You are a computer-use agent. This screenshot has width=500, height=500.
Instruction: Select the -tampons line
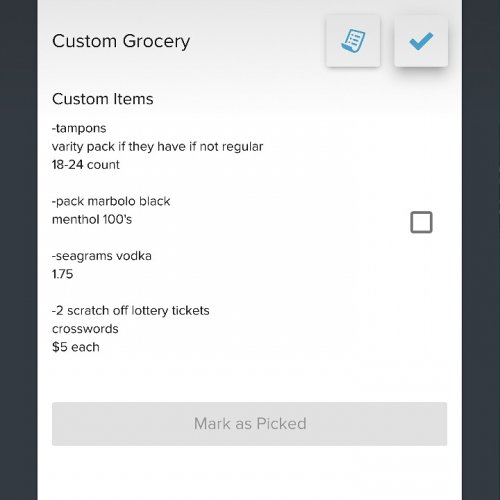(x=79, y=129)
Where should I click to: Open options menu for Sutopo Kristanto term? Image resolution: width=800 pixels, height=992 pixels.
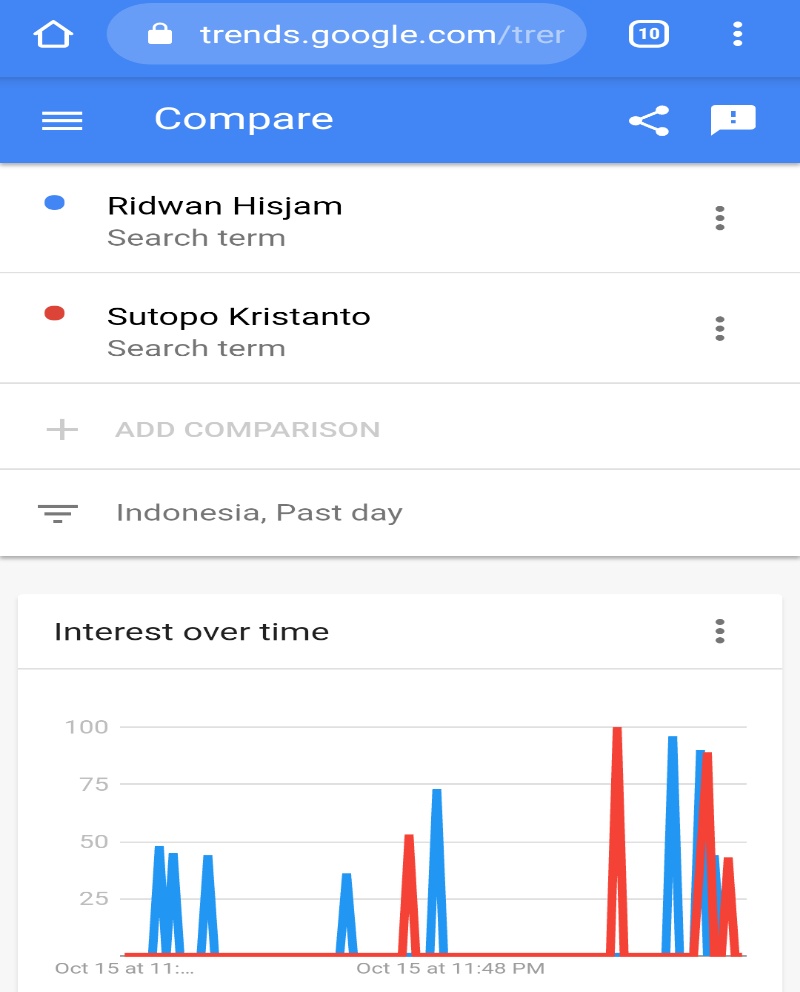[x=720, y=328]
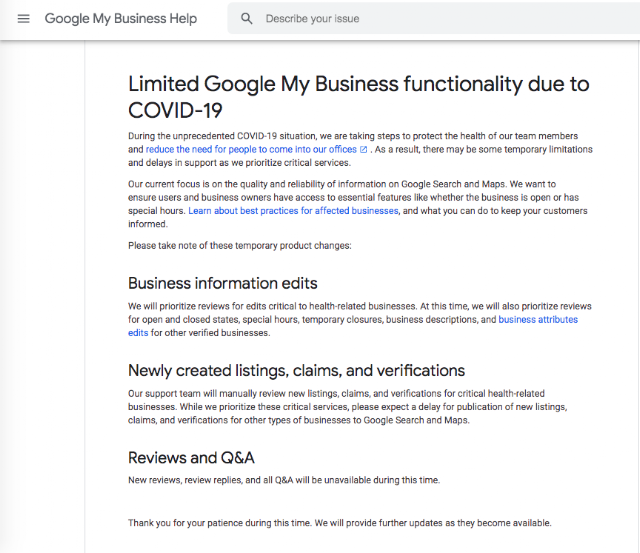Click the 'Business information edits' heading

[223, 283]
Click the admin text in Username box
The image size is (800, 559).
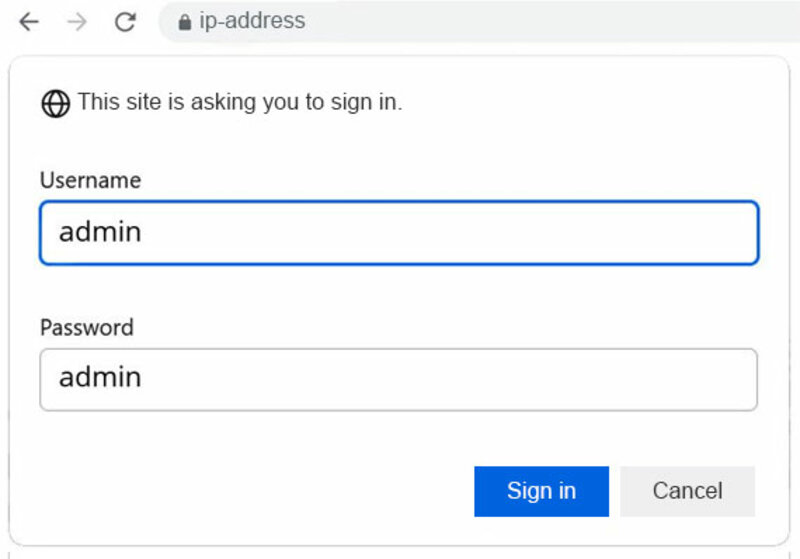tap(100, 233)
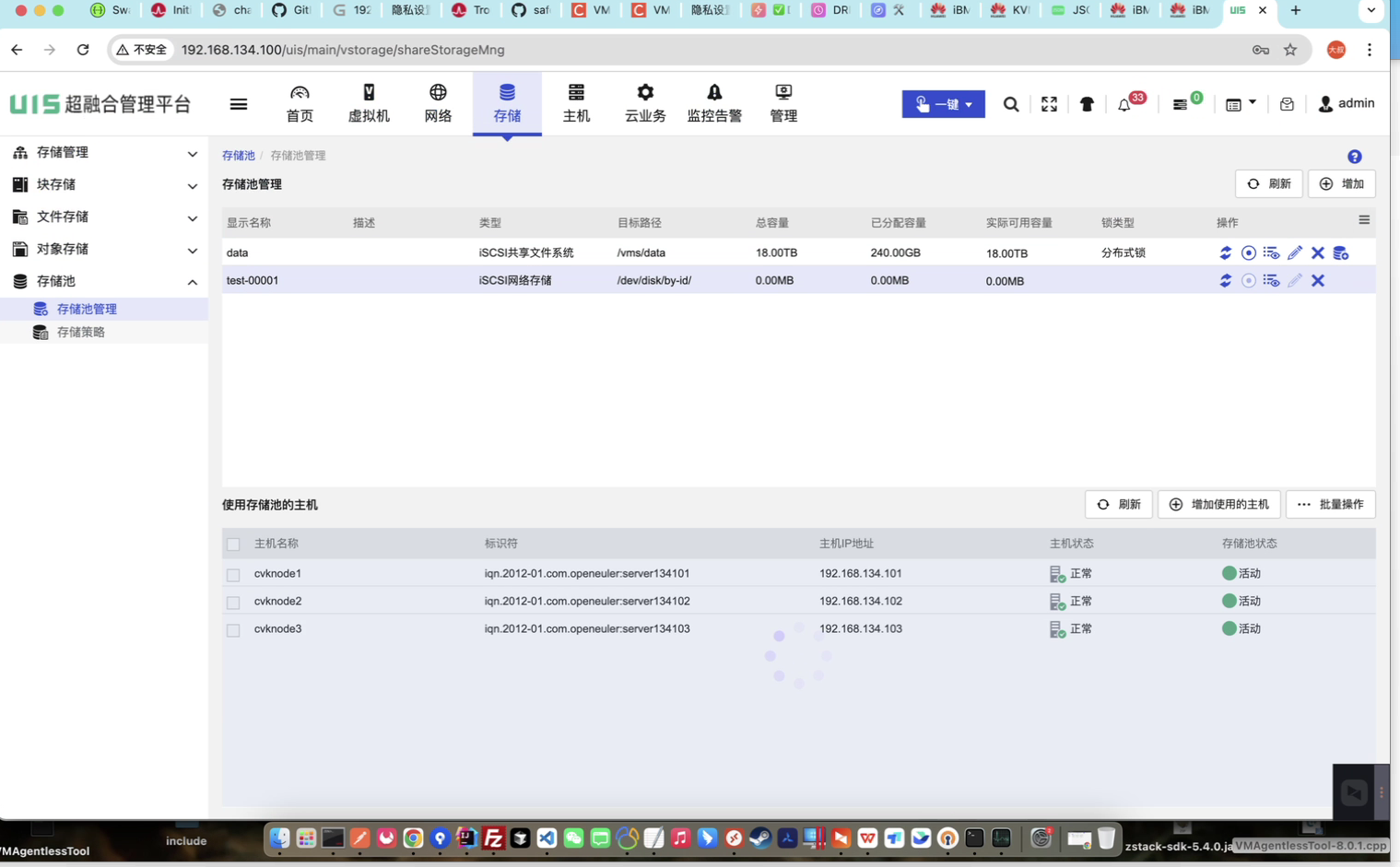The height and width of the screenshot is (867, 1400).
Task: Select the 存储策略 sidebar item
Action: click(x=81, y=333)
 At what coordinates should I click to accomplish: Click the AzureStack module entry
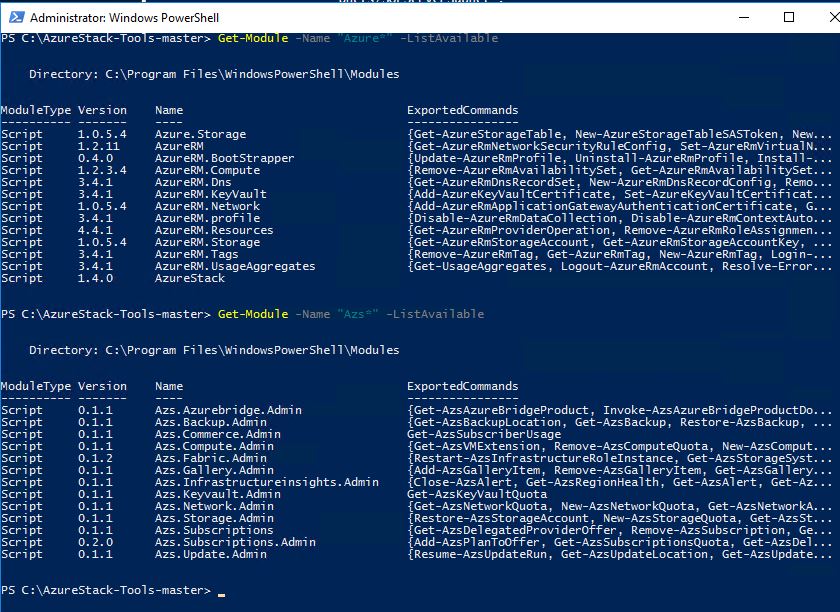point(190,278)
++++++
**Aim of the exercise**
Only an exact copy of the records, free of images, belongs in the answer.

**Task response**
You are a computer-use agent. This screenshot has width=500, height=500.
Instruction: Select the -tampons line
(x=79, y=129)
Where should I click to: Open options menu for Sutopo Kristanto term? Image resolution: width=800 pixels, height=992 pixels.
[x=720, y=328]
Click the 'Business information edits' heading

[223, 283]
Click the admin text in Username box
The image size is (800, 559).
tap(100, 233)
The height and width of the screenshot is (867, 1400).
Task: Select the 存储策略 sidebar item
Action: click(x=81, y=333)
 At what coordinates should I click to accomplish: Click the AzureStack module entry
point(190,278)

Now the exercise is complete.